Floating point arithmetic is different, but Java gives itself wiggle room by not exactly specifying many results unless you choose "strict math". That's not UB though: it's just a range of possible outcomes.

Java can't have UB in the C/C++ sense, since it would break the security sandbox. It certainly has things without specifically defined values, such as hashCode() and what happens under data races isn't entirely deterministic, but it doesn't approach UB in the C/C++ sense.

1 comments

Yeah I’m painfully aware of the FP gotchas. But are you saying there are usually never any issues with integer arithmetic and overflow vs. optimizations (reordering, common subexpressions etc)? A branch like “if a+1 < a” seems like it could under a clever compiler (allowed to do what it wants in unchecked overflow) optimize to a completely removed branch but with less optimization it will not, so the addition is carried out and the wraparound means the branch is entered?

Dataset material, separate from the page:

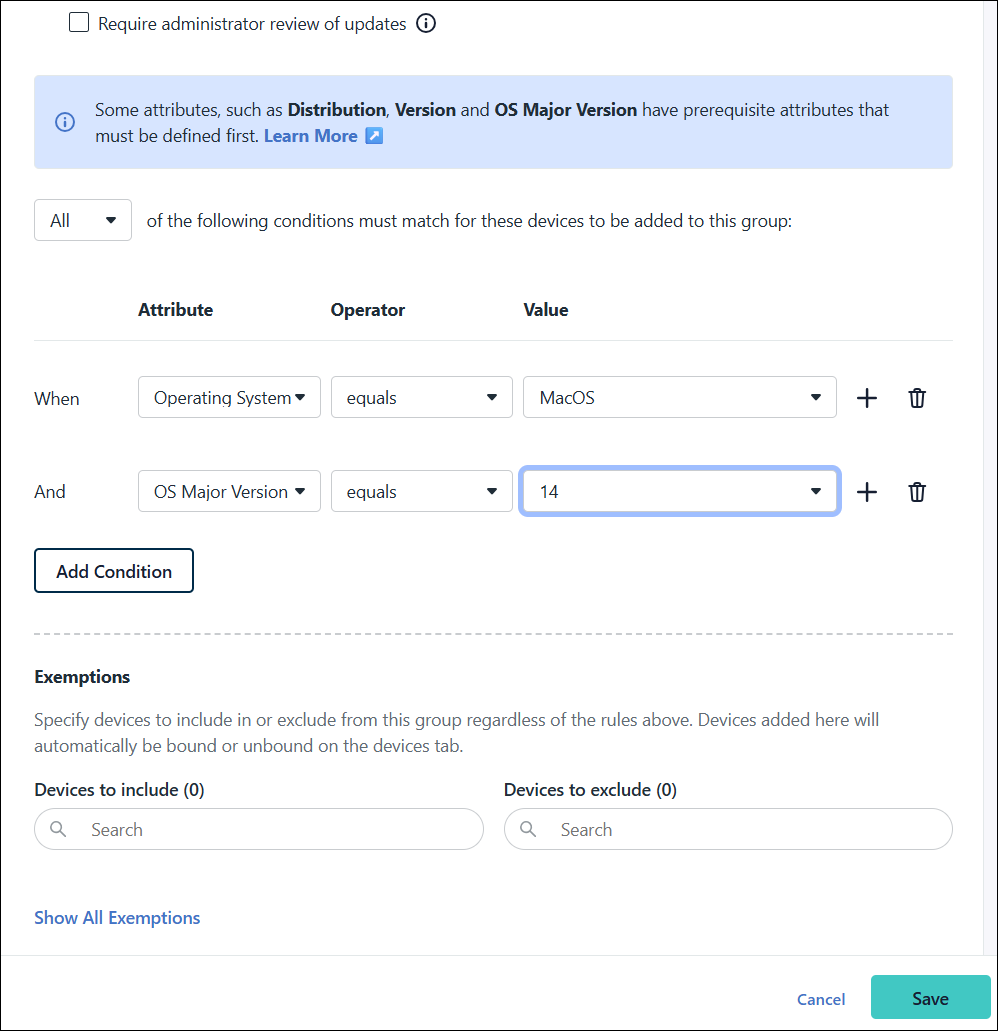Add a condition using the plus icon on the MacOS row
The image size is (998, 1031).
pyautogui.click(x=866, y=397)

Seems that not checking for overflow and not being able to assume there is no overflow, would give the worst of both worlds (slower because of lack of some optimizations but still not safe against overflow like C#’s “checked”).

I thought a deref of a possibly overflown value was what could risk security, ie so long as all array indices and similar are range checked then nothing bad can happen?

> But are you saying there are usually never any issues with integer arithmetic and overflow vs. optimizations (reordering, common subexpressions etc)?

I'm saying that it is uncommon. For example, the example you gave works fine! Most examples work fine since you can do most of the same type of transformations. The exceptions are largely operations where the upper bits affect the lower bits. Division is one, and right shift is another, but nearly all the other bitwise and math operations do not have this property.

The other place where signed-wrapping-is-UB is often used for optimization is in things like loop bounds. Given something like:

    for (int i = start; i < end; i++)
Due to the UB of signed wrapping, the compiler can assume that initially i < end, and more importantly that the loop will iterate exactly (end - start) times, and that all accesses will be to contiguous, increasing addresses. This helps in vectorization, among other things.

In Java, the compiler couldn't take advantage of that. However, the impact isn't as big since in any loop that accesses arrays based on the index, bounds checks have to be made, and a typical pattern is to do some up front bounds checks [1] which can guarantee than the main body of the loop can then be run without additional checks: and this subsumes the checks that would be needed due to wrapping signed values anyways. So basically you have to do those checks anyways in many cases.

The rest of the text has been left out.